--- Exercise ---
Each record below should be written out again exactly.

--- Extracted data ---
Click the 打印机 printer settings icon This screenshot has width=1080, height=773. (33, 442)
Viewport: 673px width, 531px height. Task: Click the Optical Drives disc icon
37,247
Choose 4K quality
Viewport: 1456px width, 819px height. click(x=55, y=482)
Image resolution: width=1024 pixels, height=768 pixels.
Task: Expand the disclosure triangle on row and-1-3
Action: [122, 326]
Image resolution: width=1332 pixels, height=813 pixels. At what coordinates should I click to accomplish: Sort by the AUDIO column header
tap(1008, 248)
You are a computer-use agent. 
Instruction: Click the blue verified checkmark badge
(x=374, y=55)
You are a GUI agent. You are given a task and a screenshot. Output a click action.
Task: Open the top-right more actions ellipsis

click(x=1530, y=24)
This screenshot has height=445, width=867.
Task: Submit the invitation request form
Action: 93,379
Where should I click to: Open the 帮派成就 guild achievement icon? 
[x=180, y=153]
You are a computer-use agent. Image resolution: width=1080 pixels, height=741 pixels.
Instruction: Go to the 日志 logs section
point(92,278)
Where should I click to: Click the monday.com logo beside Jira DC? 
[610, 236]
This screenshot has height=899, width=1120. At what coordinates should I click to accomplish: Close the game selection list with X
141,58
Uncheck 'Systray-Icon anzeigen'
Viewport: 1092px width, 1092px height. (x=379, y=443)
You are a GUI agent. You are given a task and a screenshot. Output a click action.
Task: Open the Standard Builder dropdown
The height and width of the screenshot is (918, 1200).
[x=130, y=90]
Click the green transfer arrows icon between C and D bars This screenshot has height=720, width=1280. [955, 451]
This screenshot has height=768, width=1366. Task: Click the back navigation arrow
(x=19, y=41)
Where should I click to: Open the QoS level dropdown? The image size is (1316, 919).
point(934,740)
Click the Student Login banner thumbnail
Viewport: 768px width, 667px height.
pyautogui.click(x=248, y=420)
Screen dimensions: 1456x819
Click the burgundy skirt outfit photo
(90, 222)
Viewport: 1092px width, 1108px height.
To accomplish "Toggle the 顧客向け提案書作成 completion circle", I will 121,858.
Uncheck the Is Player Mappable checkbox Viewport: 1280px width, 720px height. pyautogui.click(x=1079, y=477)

--- Answer to this task ---
Click the 打印机 printer settings icon This screenshot has width=1080, height=773. (33, 442)
Viewport: 673px width, 531px height. Task: Click the Optical Drives disc icon
37,247
Choose 4K quality
Viewport: 1456px width, 819px height. click(x=55, y=482)
Image resolution: width=1024 pixels, height=768 pixels.
Task: Expand the disclosure triangle on row and-1-3
Action: [122, 326]
Image resolution: width=1332 pixels, height=813 pixels. At what coordinates should I click to accomplish: Sort by the AUDIO column header
tap(1008, 248)
You are a computer-use agent. 
Instruction: Click the blue verified checkmark badge
(x=374, y=55)
You are a GUI agent. You are given a task and a screenshot. Output a click action.
Task: Open the top-right more actions ellipsis

click(x=1530, y=24)
This screenshot has height=445, width=867.
Task: Submit the invitation request form
Action: 93,379
Where should I click to: Open the 帮派成就 guild achievement icon? 
[x=180, y=153]
You are a computer-use agent. Image resolution: width=1080 pixels, height=741 pixels.
Instruction: Go to the 日志 logs section
point(92,278)
Where should I click to: Click the monday.com logo beside Jira DC? 
[610, 236]
This screenshot has height=899, width=1120. At what coordinates should I click to accomplish: Close the game selection list with X
141,58
Uncheck 'Systray-Icon anzeigen'
Viewport: 1092px width, 1092px height. (x=379, y=443)
You are a GUI agent. You are given a task and a screenshot. Output a click action.
Task: Open the Standard Builder dropdown
The height and width of the screenshot is (918, 1200).
[x=130, y=90]
Click the green transfer arrows icon between C and D bars This screenshot has height=720, width=1280. [955, 451]
This screenshot has height=768, width=1366. Task: Click the back navigation arrow
(x=19, y=41)
Where should I click to: Open the QoS level dropdown? The image size is (1316, 919).
point(934,740)
Click the Student Login banner thumbnail
Viewport: 768px width, 667px height.
pyautogui.click(x=248, y=420)
Screen dimensions: 1456x819
Click the burgundy skirt outfit photo
(90, 222)
Viewport: 1092px width, 1108px height.
To accomplish "Toggle the 顧客向け提案書作成 completion circle", I will 121,858.
Uncheck the Is Player Mappable checkbox Viewport: 1280px width, 720px height. pyautogui.click(x=1079, y=477)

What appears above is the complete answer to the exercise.